Programming with Data
The aim of the module is to build on a first module on programming in Python with material which is relevant to students studying Data Science. As such, the module pursues a style of software development (in Python) that is centred on data manipulation, focussing on
- the Python modules that are most commonly in use for Data Science
- the Relational Data Model and SQL for data manipulation and data querying, and
- the ethical issues related to Data Science that are required for accreditation by the British Computer Society (previously covered in the Information Systems module which is no longer compulsory).
On successful completion of this module a student will be expected to be able to:
- demonstrate satisfactory knowledge of Python modules that are specific to Data Science;
- deal with different data formats and data sources (e.g., spatial data, time series data);
- understand the organization of data in the relational data model, and show fluency in writing SQL queries;
- understand and apply basic Python/SQL techniques for quantitative data analysis/visualisation.
- Python modules for Data Manipulation/Data Science;
- Basic Python data visualization;
- The relational data model;
- Querying and retrieving data using SQL;
- basics on semi-structured information (XML/HTML),
- Web data extraction, and
- Ethics issues in Data Science.
Various topics will be demonstrated by practical lab sessions.

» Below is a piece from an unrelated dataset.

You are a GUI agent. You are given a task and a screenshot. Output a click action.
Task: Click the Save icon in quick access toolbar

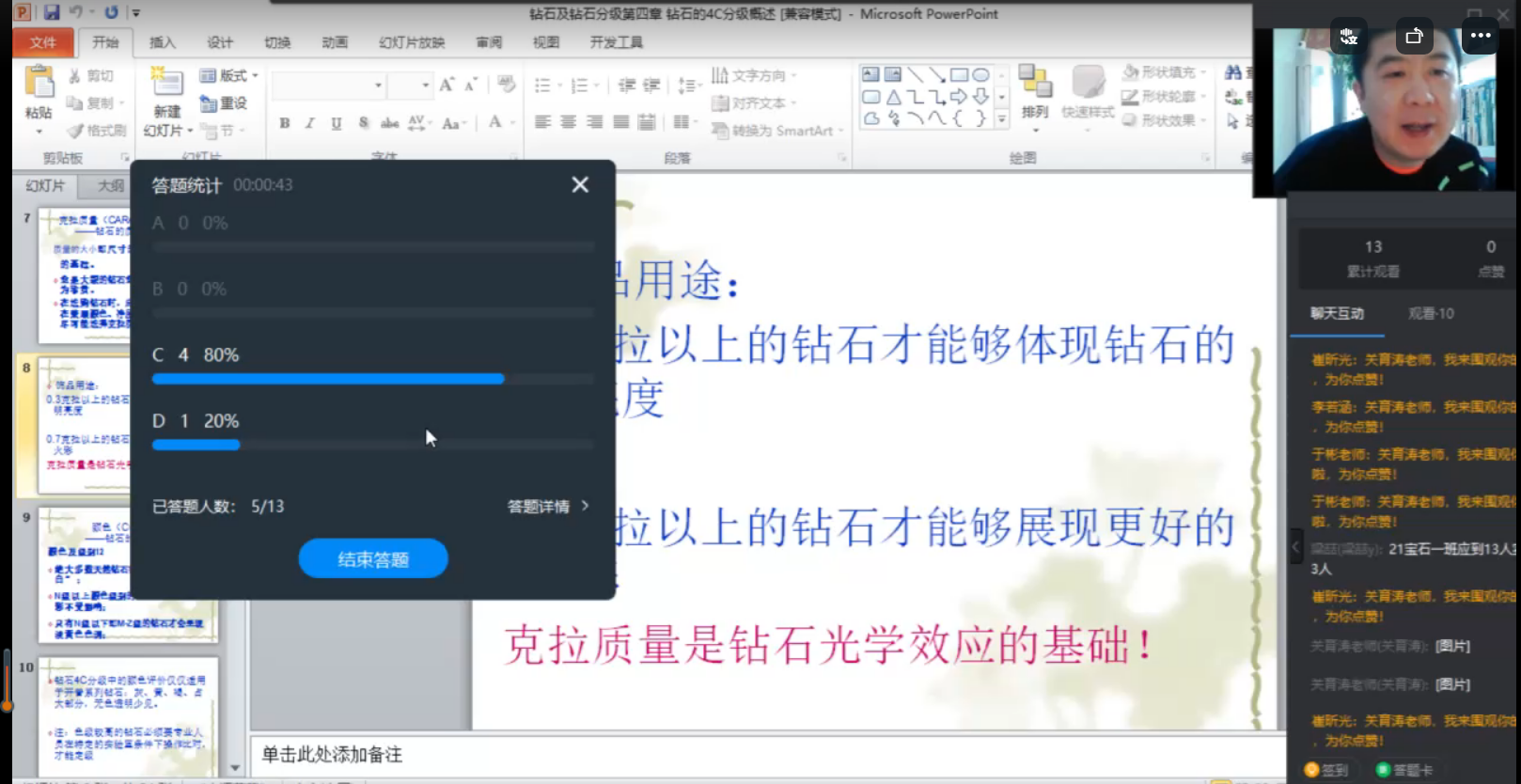point(51,12)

Guest lecturers from industry may present parts of certain topics.
This will include a set of 2 short coursework assignments related to the data analytics methods presented in class.
Coursework assignments (20%) and a 2 hour exam (80%).
The syllabus will draw from chapters of the following three books:
- Joel Grus, “Data Science from Scratch – First principles with Python.” O’Reilly, 2015.
- Ryan Mitchell, “Web Scraping with Python.” O’Reilly, 2015.
- Stephen Marsland, “Machine Learning – An Algorithmic Perspective (2ed).” CRC Press, 2015.